Construir a Europa: Da Crise à Integração
Discurso do Presidente da Comissão Europeia, José Manuel Durão Barroso, no Colóquio Integração e Democracia, Lisboa, 11 de Junho de 2010
José Manuel Durão Barroso
Presidente da Comissão Europeia
Exmo. Senhor Ministro dos Negócios Estrangeiros
Exmo. Senhor Dr. Artur Santos Silva, Presidente da Comissão Nacional para as Comemorações do Centenário da República.
Exmo. Senhor Dr. Rui Machete.
Senhores Embaixadores.
Quero agradecer antes de mais o convite que me foi dirigido para abrir a conferência de hoje sobre os vinte e cinco anos da adesão de Portugal à Comunidade Europeia.

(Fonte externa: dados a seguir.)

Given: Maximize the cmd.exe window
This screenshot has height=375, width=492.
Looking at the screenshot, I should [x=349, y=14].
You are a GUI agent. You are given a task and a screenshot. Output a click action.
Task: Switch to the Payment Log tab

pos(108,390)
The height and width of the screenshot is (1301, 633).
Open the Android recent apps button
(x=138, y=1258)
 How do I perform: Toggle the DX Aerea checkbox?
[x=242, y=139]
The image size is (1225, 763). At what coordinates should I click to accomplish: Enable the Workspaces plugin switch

O tema que me proponho tratar é o modo como as crises têm reforçado a construção europeia.
AS Europa atravessa um período difícil. Deve, simultaneamente, ultrapassar a crise financeira e económica, retomar o caminho de um crescimento económico sustentável, reformar os seus sistemas sociais e desenvolver uma estratégia externa para lidar com um mundo competitivo e exigente. Mais do que nunca, a coragem, a vontade e determinação políticas serão fundamentais.
Apesar do pessimismo e dos receios, inteiramente compreensíveis, de muitos cidadãos europeus, acredito que a Europa responderá com sucesso aos desafios que enfrenta. Vou mesmo mais longe: estou convencido que a União Europeia sairá da crise mais forte e melhor preparada para defender e promover os seus interesses.
O primeiro motivo que explica esta confiança é a experiência histórica. Nas últimas décadas, a Europa passou por crises graves e por transformações profundas, e ultrapassou-as sempre de forma positiva através do reforço do projecto europeu.
Em todos esses períodos, assistiu-se a momentos de grande pessimismo em que muitos questionaram o futuro da integração europeia. A verdade é que a Comunidade e a União passaram os testes com sucesso, reforçando a coesão europeia.
Logo no início da integração europeia, a rejeição da Comunidade de Defesa Europeia, em 1954, abriu uma crise na Europa. Temeu-se que a experiência comunitária acabasse prematuramente. No entanto, três anos depois, assinava-se o Tratado de Roma.
Durante a década de 1960, ocorreram diversos conflitos institucionais, divisões entre os Estados-membros e divergências sobre o alargamento da Comunidade. Porém, no início da década seguinte, foi criado o Conselho Europeu e deu-se o primeiro alargamento, com a integração de três novos países. Estabeleceu-se ainda a política agrícola comum, a política regional e, no plano externo, a Comunidade assinou a Convenção de Lomé, lançando a política de ajuda ao desenvolvimento. E a década viria a terminar com as primeiras eleições directas para o Parlamento Europeu, em 1979.
Sete anos mais tarde, em 1986, a Comunidade Europeia passou a 12 países com a entrada de Portugal e Espanha.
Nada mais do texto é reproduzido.